Stored items:
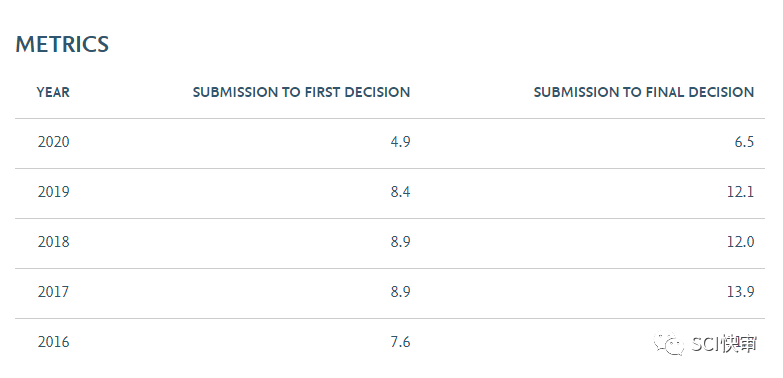
Task: Click the SCI watermark text
Action: (x=724, y=344)
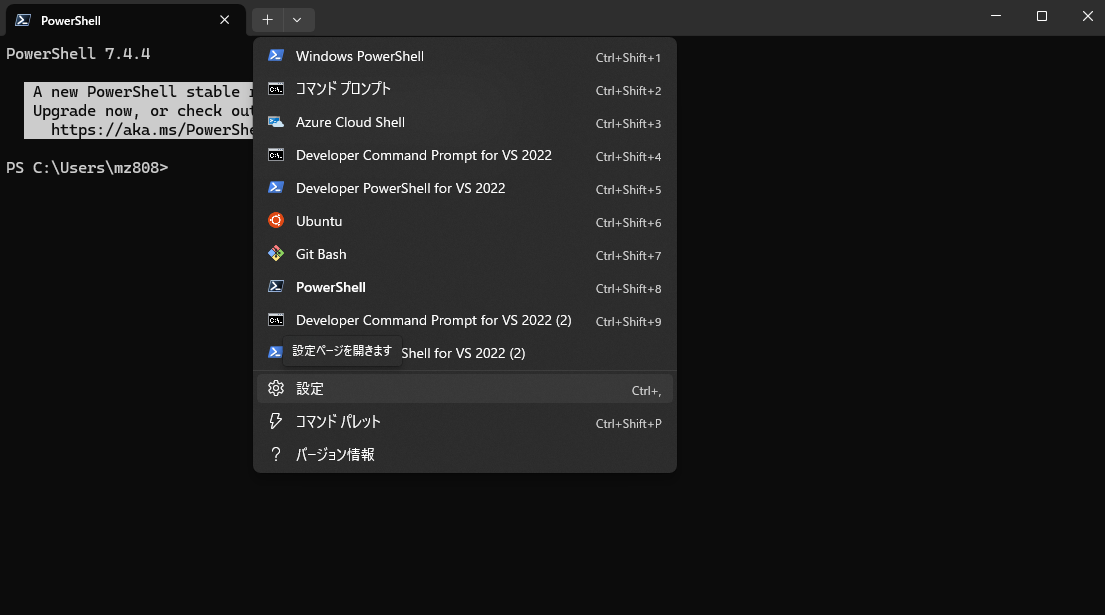The height and width of the screenshot is (615, 1105).
Task: Open a new tab with plus button
Action: point(267,20)
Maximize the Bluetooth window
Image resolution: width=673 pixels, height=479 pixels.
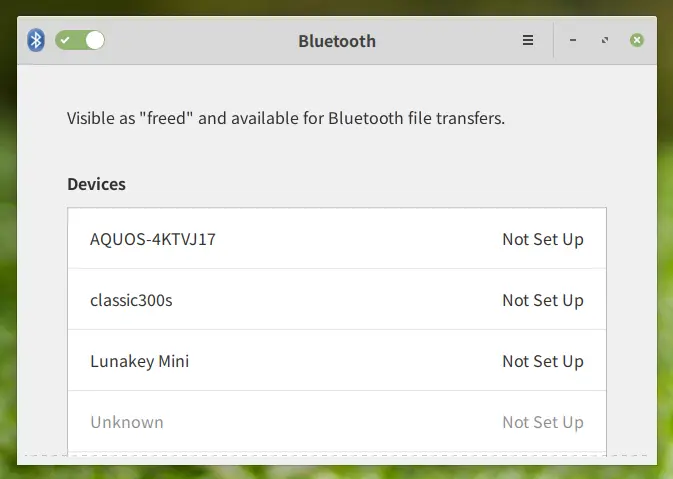tap(605, 40)
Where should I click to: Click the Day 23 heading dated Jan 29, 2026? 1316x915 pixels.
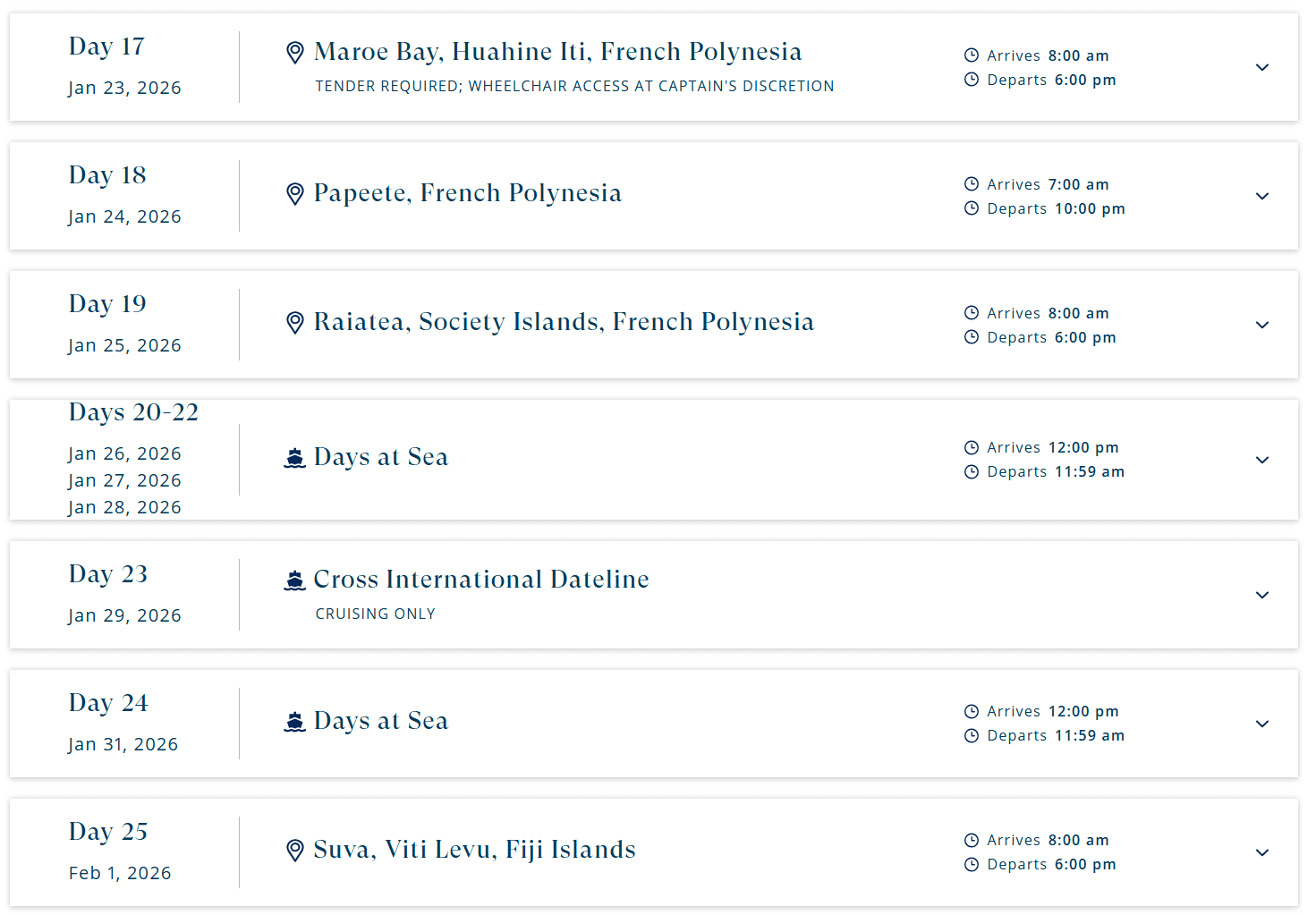click(x=108, y=574)
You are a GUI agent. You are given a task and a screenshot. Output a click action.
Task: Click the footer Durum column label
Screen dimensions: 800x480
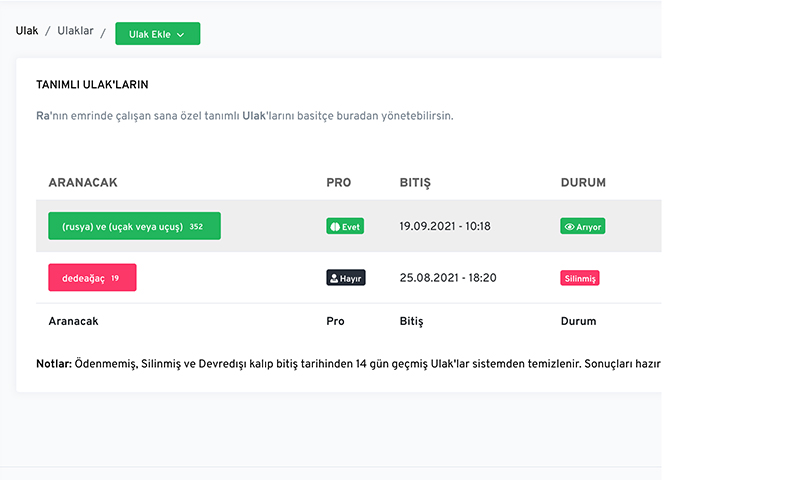pos(579,321)
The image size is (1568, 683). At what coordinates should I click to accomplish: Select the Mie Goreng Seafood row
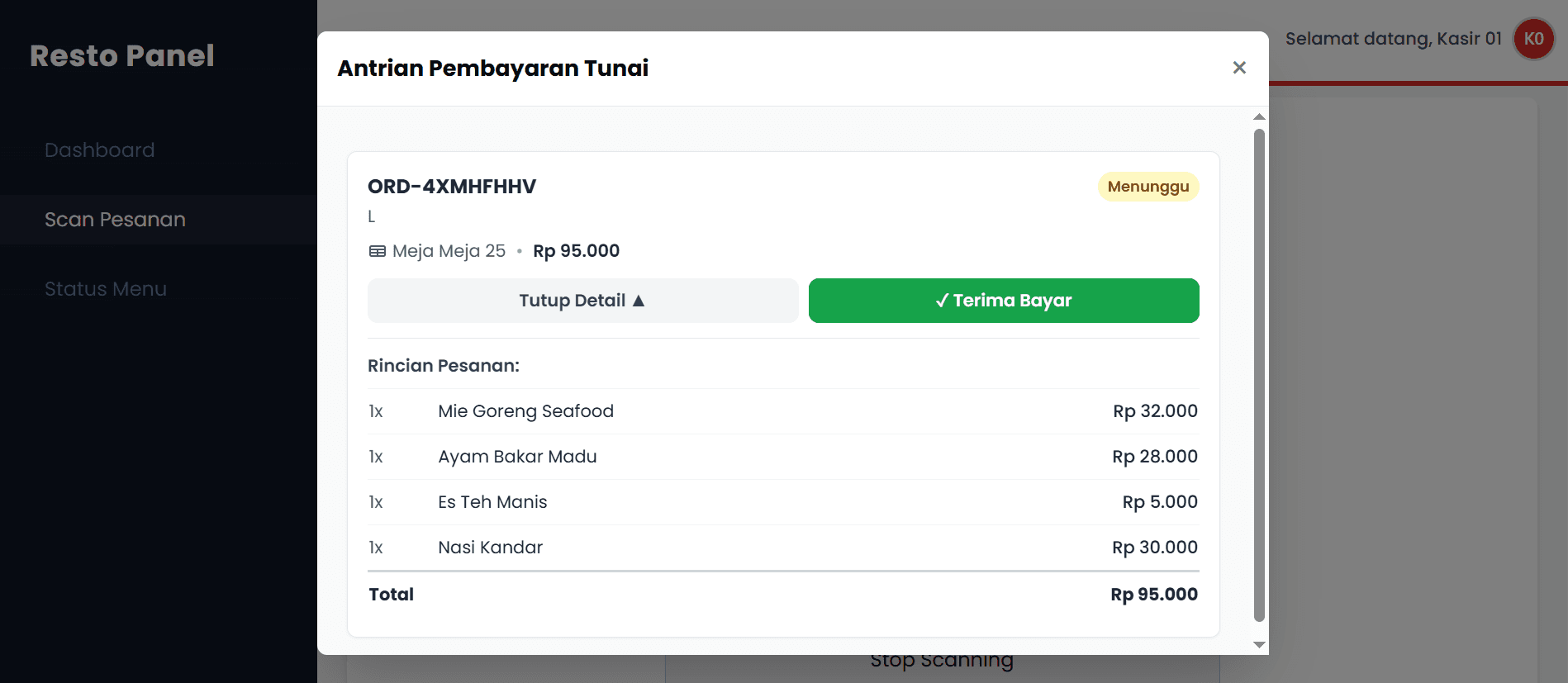pyautogui.click(x=782, y=411)
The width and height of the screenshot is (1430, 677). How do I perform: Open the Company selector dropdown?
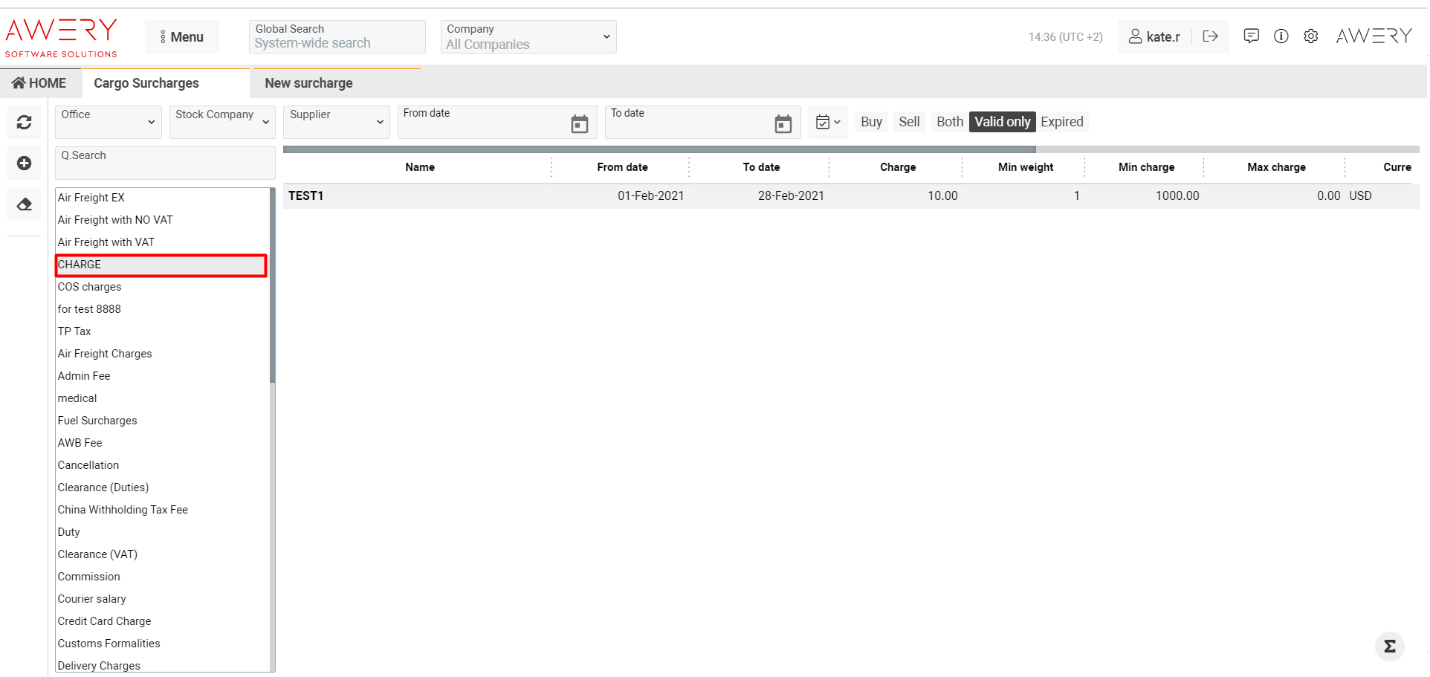coord(528,37)
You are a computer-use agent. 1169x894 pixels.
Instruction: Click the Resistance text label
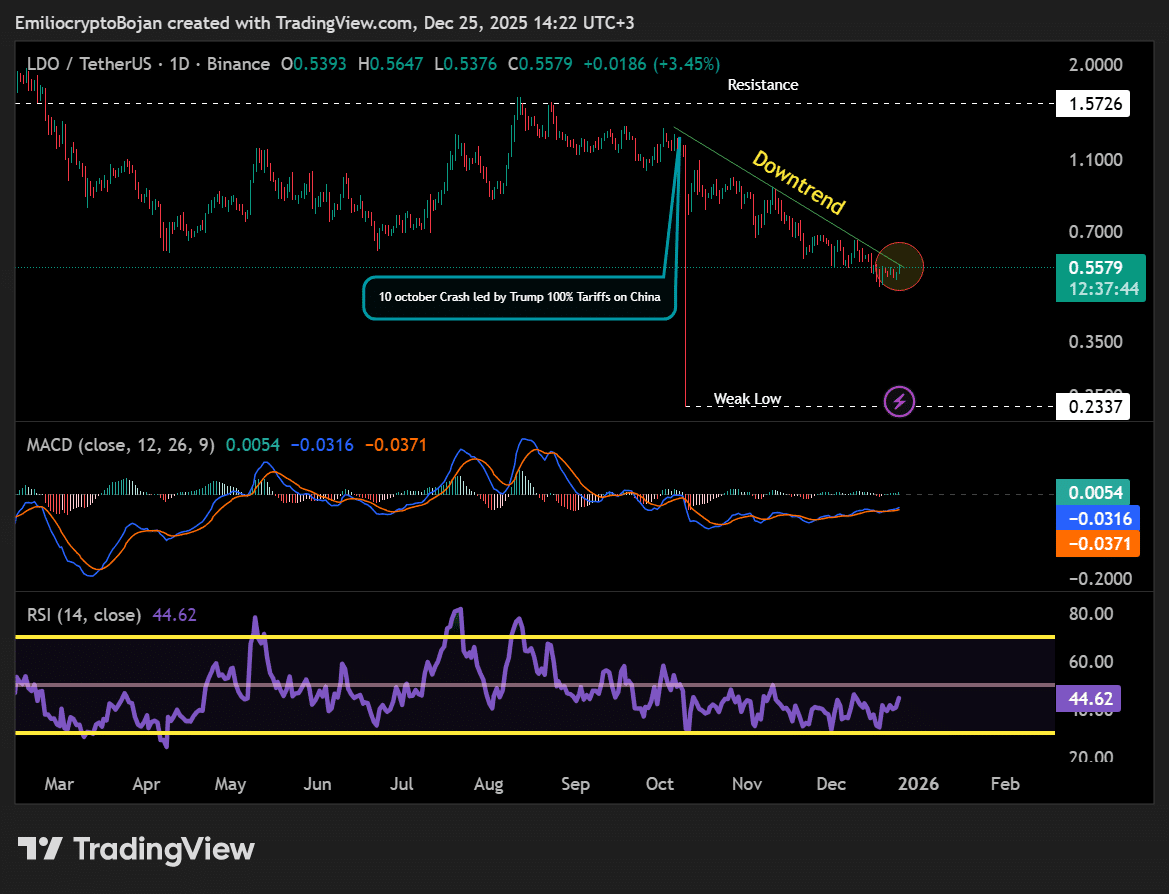(x=763, y=85)
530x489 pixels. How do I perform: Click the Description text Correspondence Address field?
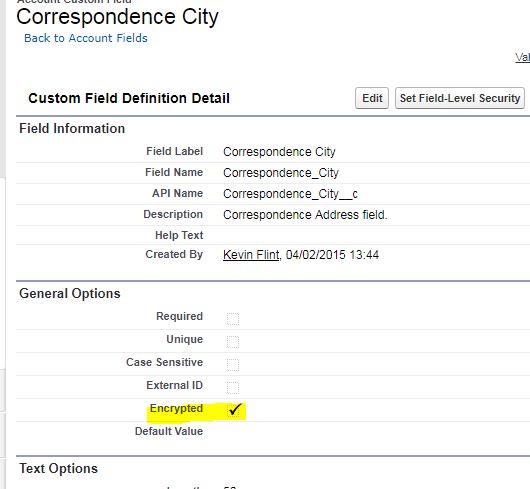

■ DIRECTIONS ■
From the line containing "Image resolution: width=673" down to the last line of the data, print every line exactly and nothing else. Pictures stay out of the copy.

■ SOLUTION ■
Image resolution: width=673 pixels, height=479 pixels.
tap(605, 40)
Where should I click to: Click the Day 23 heading dated Jan 29, 2026? 1316x915 pixels.
click(x=108, y=574)
You are a GUI agent. You are given a task and a screenshot. Output a click action.
Task: Click the footer Durum column label
Screen dimensions: 800x480
pos(579,321)
The image size is (1568, 683). At what coordinates should I click to accomplish: Select the Mie Goreng Seafood row
pyautogui.click(x=782, y=411)
The width and height of the screenshot is (1430, 677). How do I perform: Open the Company selector dropdown?
coord(528,37)
You are a computer-use agent. 1169x894 pixels.
Instruction: Click the Resistance text label
(x=763, y=85)
530x489 pixels. How do I perform: Click the Description text Correspondence Address field?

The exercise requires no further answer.